Legislature Advances Public Safety, Law Enforcement Bills

Slate of legislation includes Marklein bill to extend protective status for county jailers.

Over the last several weeks, the legislature has advanced a number of public safety and law enforcement bills. All of this legislation is now headed to Governor Tony Evers’ desk for signature. I am hopeful that he will sign these bills to enhance public safety and provide law enforcement with tools that they need to protect our communities.
The bills we passed include changes that attempt to address the fentanyl crisis by increasing the penalty for first degree reckless homicide and require judges to impose prison time when sentencing a person convicted of first degree reckless homicide. This bill is designed to take dangerous drug dealers off of the streets. According to the bill’s author, Sen. Van Wanggaard (R-Racine), “drug suppliers and dealers that lace their drugs with deadly substances like fentanyl need to be held accountable,” said Wanggaard. “They know that fentanyl can kill, but they would rather risk their client’s lives and make a quick buck.”
He further described the intent behind this bill, “if someone is handling a firearm that they don’t know is loaded, pull the trigger, and kill someone, they can still be held liable. That is what reckless homicide is,” said Wanggaard. “Although suppliers and dealers may not be intending to kill someone, they are still causing someone’s death. They need to be held accountable for that and their reckless actions, and now they will be.”
In addition to the fentanyl felony bill, we passed legislation that aims to reduce reckless driving by allowing law enforcement to impound a car if the owner is cited for reckless driving with an already outstanding citation for reckless driving. We also passed a bill that defines the term “carjacking” in statute. Carjacking is basically defined as using the threat of deadly force to intentionally take a vehicle without the consent of the owner. Under current law, most carjacking crimes are prosecuted as “operating a vehicle without the owner’s consent.” Wisconsin has seen an increase in violent crime over the last decade, and there needs to be consequences and accountability for these actions.

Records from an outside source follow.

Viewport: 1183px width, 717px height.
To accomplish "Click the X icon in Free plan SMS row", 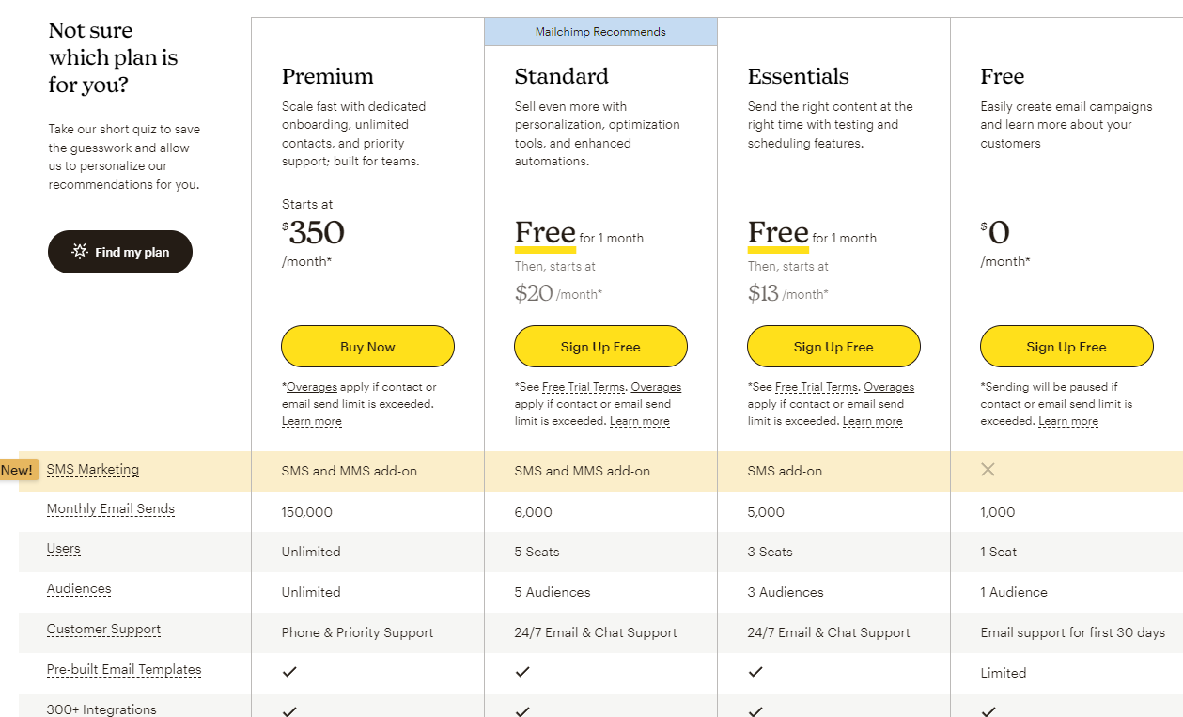I will (x=988, y=469).
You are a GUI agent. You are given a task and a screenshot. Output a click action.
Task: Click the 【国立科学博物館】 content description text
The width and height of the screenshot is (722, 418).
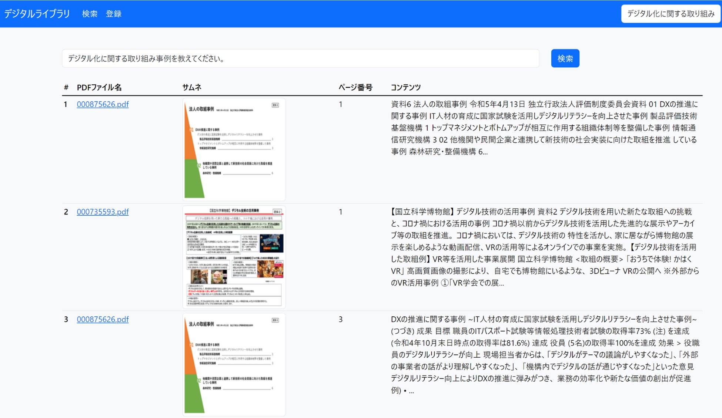(544, 247)
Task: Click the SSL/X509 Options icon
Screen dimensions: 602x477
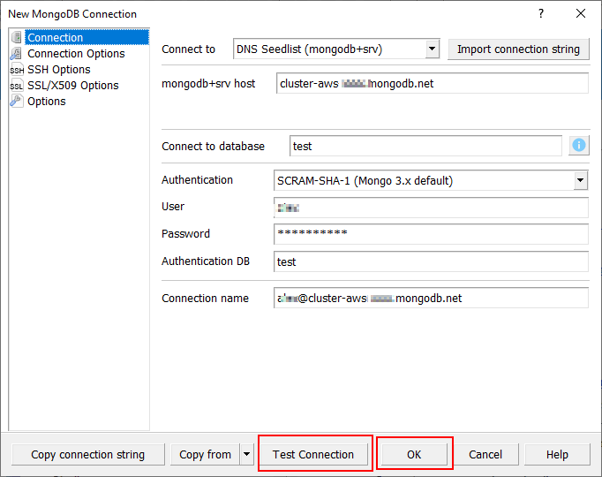Action: pyautogui.click(x=17, y=86)
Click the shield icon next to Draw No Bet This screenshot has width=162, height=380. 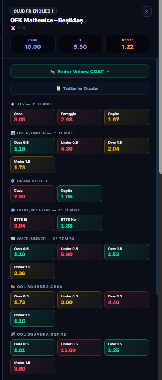pyautogui.click(x=13, y=181)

In the last 10 years, violent crime numbers, like carjacking, jumped by 93% for Milwaukee and 320% for Madison. 
Among the bills we passed, is AB 28, which I authored, that extends protective status designation to our county jailers. Both houses of the legislature passed my bill with unanimous, bi-partisan support.  This legislation will allow county jailers to be classified as protected occupation participants under the Wisconsin Retirement System (WRS). This bill now goes to Governor Tony Evers for signature.
Under current law, individuals whose principal duties involve active law enforcement, or fire suppression or prevention, and require frequent exposure to a high degree of danger are classified as protective occupation participants under the Wisconsin Retirement System. This classification is extended to state correctional officers and other law enforcement agents. However, it does not apply to all county jailers. Protective occupation classification allows covered employees to receive duty disability insurance and early retirement because of the nature of their jobs. AB 28 extends this classification to county jailers. 

AB 28 was carefully crafted so that it would not increase costs to county taxpayers. Under this proposal, the jailers would have to pay the additional costs of having protective status including both the employer’s additional WRS contribution and duty disability costs. This means there is no increased cost to the county taxpayer. Considering that the cost would fall on the employee, the bill provides an opt-out option for jailers.
This bill was drafted with input and discussions between the Badger State Sheriffs’ Association and the Wisconsin Counties Association. Both organizations support AB 28. The Wisconsin Sheriffs and Deputy Sheriffs Association has added their support for AB 28 as well.
I am proud of our work to protect public safety and support law enforcement. This package of legislation takes meaningful, positive steps forward to address issues in Wisconsin. I hope that Governor Evers signs these bills swiftly.